In response, both the school’s American Indian Student Council and the Native American Journalist Association slammed the article.
As described by the school’s journalism school-run newspaper The Daily 49er, the article included comments that “food vendors seemed to ‘unceremoniously’ add ‘Indian’ to any of the food they were selling; the vendors were ‘hocking their wares to anyone walking by’ and it seemed to be a ‘large, Native American-themed flea market.'”
The festival was hosted by the American Indian Studies Program and American Indian Student Council, according to The Daily 49er. The council labeled the article “biased” and sent a letter to the school’s administration calling for it and the newspaper to “condemn the ignorance and racism shown in the article.”
The letter went on to call the article “derogatory, racist and ignorant.”
Kelly apologized both in the newspaper’s print edition and in front of the council:
“What originally was meant as an unflattering review of the event itself has been construed by many as an assault on an entire culture. This was never my intention, and I meant no malice toward Native Americans. What occurred was nothing less than a lapse in fact-finding, cultural awareness and sensitivity on my part.”
He went on to “clarify and amend my statements, so that a dialogue can be opened” and comment on the errors with some of his comments.
The newspaper’s editor-in-chief Kevin O’Brien and managing editor Andy Kneis also apologized, noting that The Union Weekly isn’t the school’s “official source of news.” The Daily 49er newspaper, “which is associated with the Journalism department,” is.
They wrote “it is clear that the article in question contains language that triggers strong emotional response with those familiar with Native American culture. It was a lack of knowledge of these triggers that produced an article that many found fault with.”
See the full printed apologies here.
The Native American Journalists Association joined in on the criticism and sent a March 17 letter to the editor of The Union Weekly, calling its headline “a horrible choice” and the story “very disrespectful.” NAJA asked for an apology and called for diversity education.

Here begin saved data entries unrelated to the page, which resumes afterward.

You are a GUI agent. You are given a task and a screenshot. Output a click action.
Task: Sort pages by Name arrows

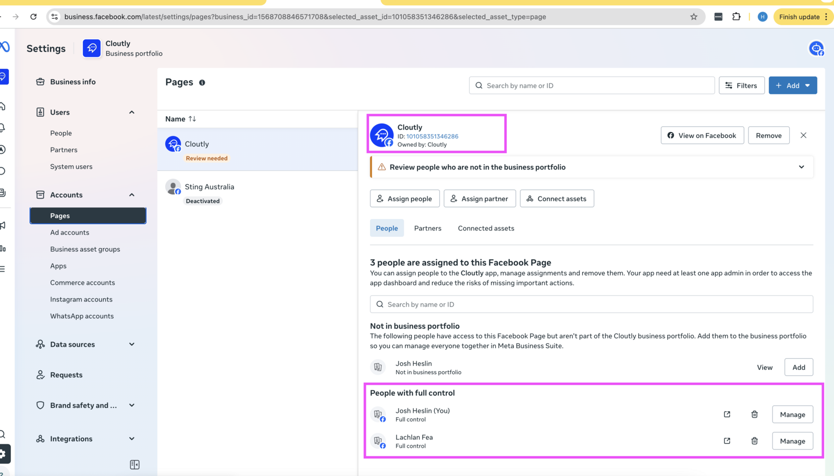tap(192, 119)
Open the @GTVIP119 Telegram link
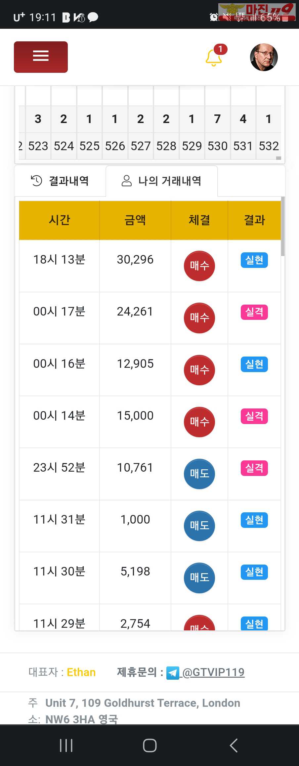The width and height of the screenshot is (299, 766). [213, 672]
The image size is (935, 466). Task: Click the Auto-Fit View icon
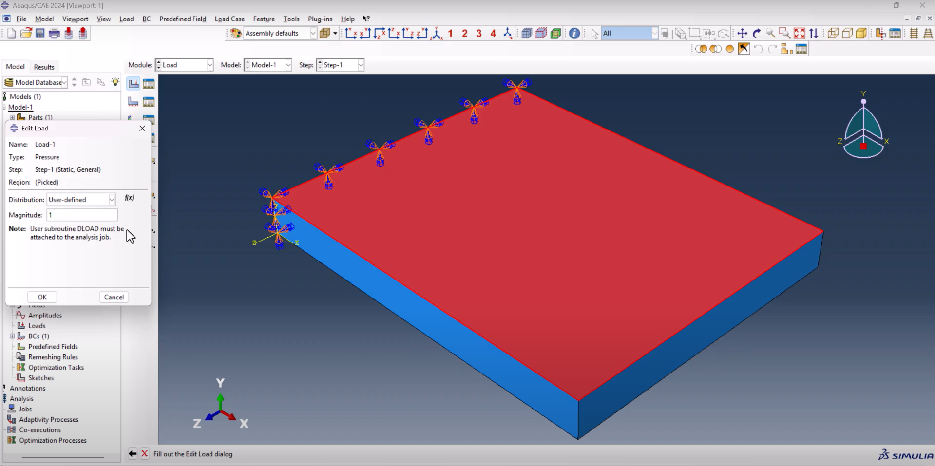[x=799, y=33]
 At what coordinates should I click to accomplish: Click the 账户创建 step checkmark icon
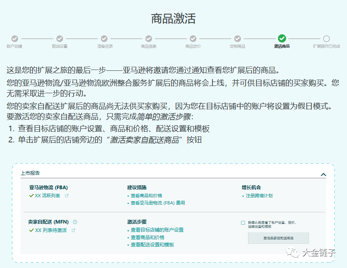[x=15, y=39]
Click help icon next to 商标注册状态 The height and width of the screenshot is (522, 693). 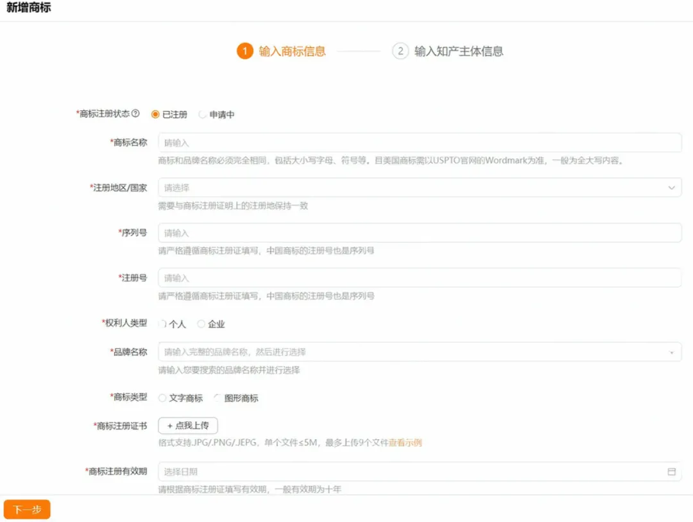135,113
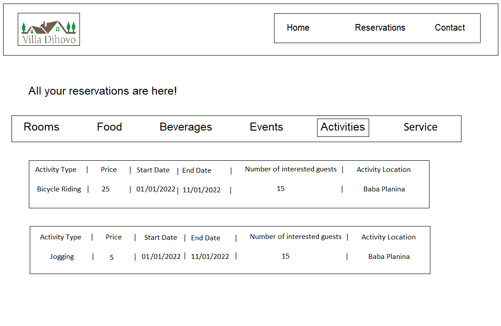Go to the Home page
The image size is (501, 326).
click(298, 28)
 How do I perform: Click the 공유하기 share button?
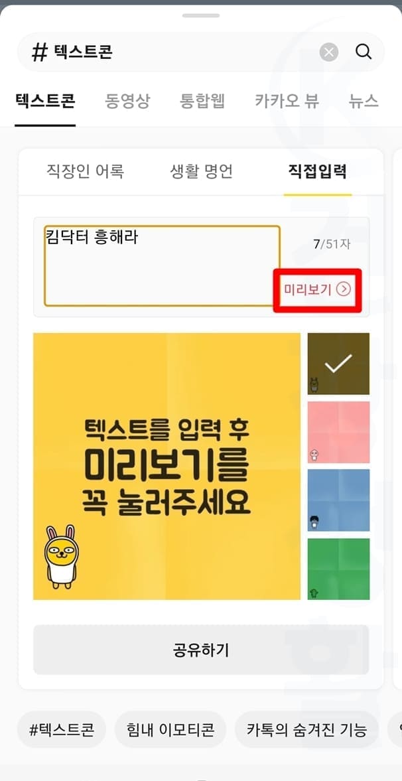click(x=201, y=650)
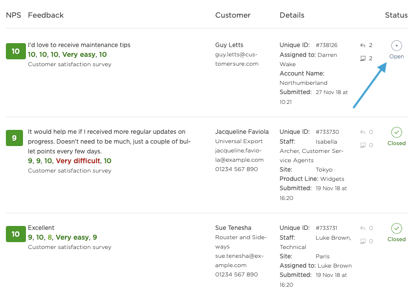The height and width of the screenshot is (298, 415).
Task: Click customer name Guy Letts
Action: click(x=229, y=45)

“This lack of understanding about Native Americans is why there is a need to have diversity courses. The Native American Journalists Associations is here for journalists if and when they need help covering stories.”

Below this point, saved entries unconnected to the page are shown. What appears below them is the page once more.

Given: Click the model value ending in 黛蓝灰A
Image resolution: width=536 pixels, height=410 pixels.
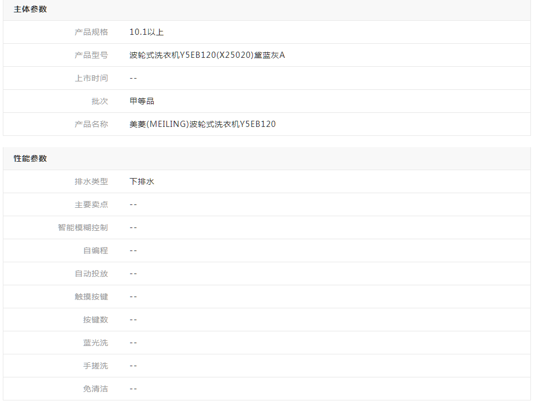Looking at the screenshot, I should pos(207,56).
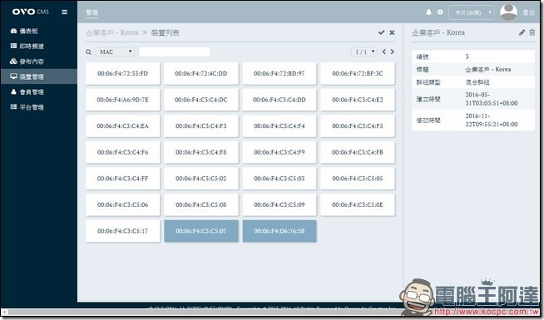Deselect device 00:06:F4:D6:76:58 tile
The image size is (544, 320).
279,231
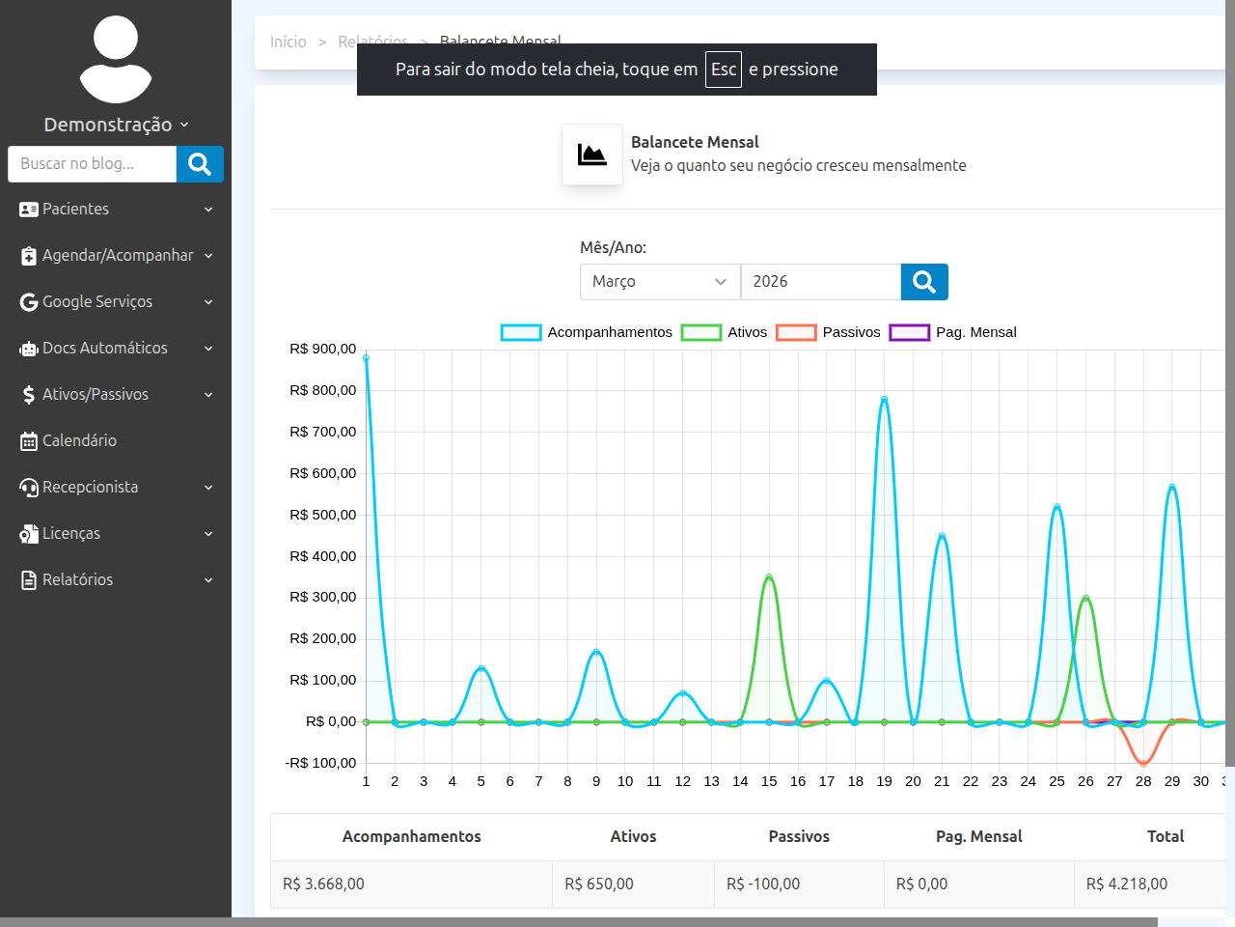Click the Docs Automáticos robot icon
The height and width of the screenshot is (927, 1235).
[29, 349]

The Daily 49er noted that The Union Weekly’s policies call on its staff to “avoid stereotyping by race, gender, age, religion, ethnicity, geography, sexual orientation, disability, physical appearance or social status,” a tenet of the SPJ’s code of ethics.
Petition to Remove Editor Weeks Before School Year Ends
In an April 21 report, the Long Beach Press-Telegram noted that the American Indian Student Council had collected more than a thousand signatures on a petition for Kelly to be removed as editor.

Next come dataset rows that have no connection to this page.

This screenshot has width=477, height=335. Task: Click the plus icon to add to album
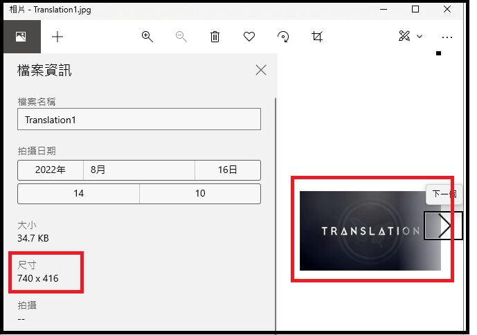pyautogui.click(x=57, y=37)
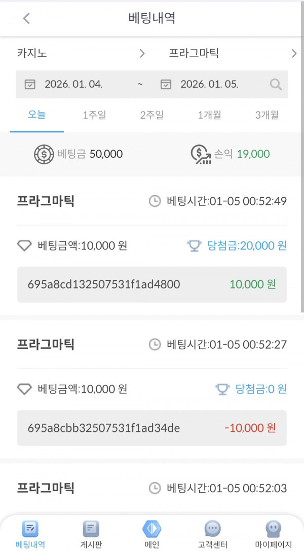Tap the calendar icon beside 2026. 01. 05.

[166, 84]
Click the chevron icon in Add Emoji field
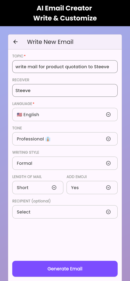This screenshot has height=281, width=130. point(108,187)
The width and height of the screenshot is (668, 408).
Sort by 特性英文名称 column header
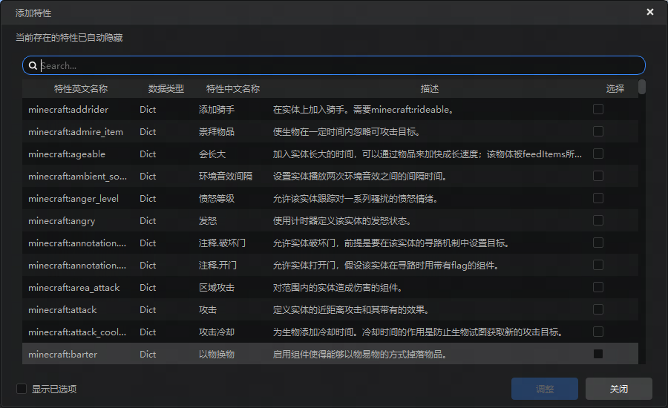pyautogui.click(x=80, y=88)
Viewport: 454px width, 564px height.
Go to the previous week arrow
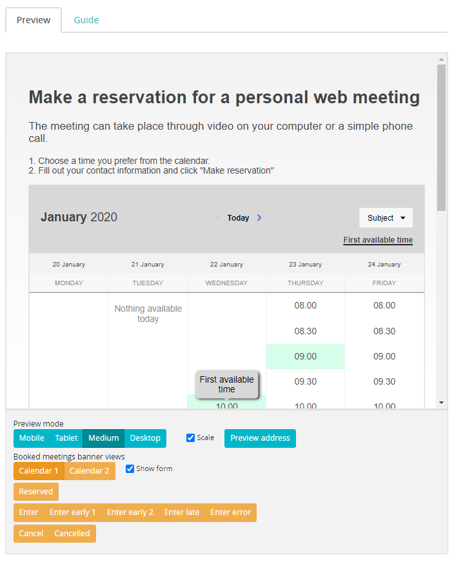[217, 218]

The signatures so far are “twice the number needed” according to the council’s president. According to the Press-Telegram, the dean of students has to check signatures “before action can be taken.”
The Union Weekly “receives an annual $35,000 in funding through student fees. As editor, O’Brien is paid a stipend of about $220 per issue,” the Press-Telegram noted.
“We don’t believe student fees should go to support a weekly that prints these types of views,” council president Anderson is quoted as saying. “(O’Brien) is supposed to be making sure writers are following a journalistic code of conduct. He’s not imposing those rules.”
While O’Brien’s editor term ends “next month,” Anderson reportedly said “the vote, however, is more about making a point.”
In an opinion article for The Daily 49er, Matt Grippi argued that everyone should move on from the controversy because it’s “been blown completely out of proportion.”
Noting that the newspaper “publicly disowned the PowWow article”, Grippi commented that newspaper “won’t make the mistake again, especially after all of the media attention that they have received.” Instead of calling for the editor to lose his post, Grippi advocated sending letters to The Union Weekly.
StinkyJournalism is writing to NAJA and The Union Weekly for comment and will update with any response.
UPDATE: 04/29/2011 7:12 PM EST : Rhonda LeValdo, NAJA president, responded to StinkyJournalism’s e-mail inquiry. She wrote that the editors of the Union Weekly haven’t contacted NAJA. She wrote:
“The only contact we have had is through the American Indian Student Club that is on the campus and hosted the powwow. They thanked us for the letter, and informed us the apologies issued. Other than that, we have not heard anything from the school.”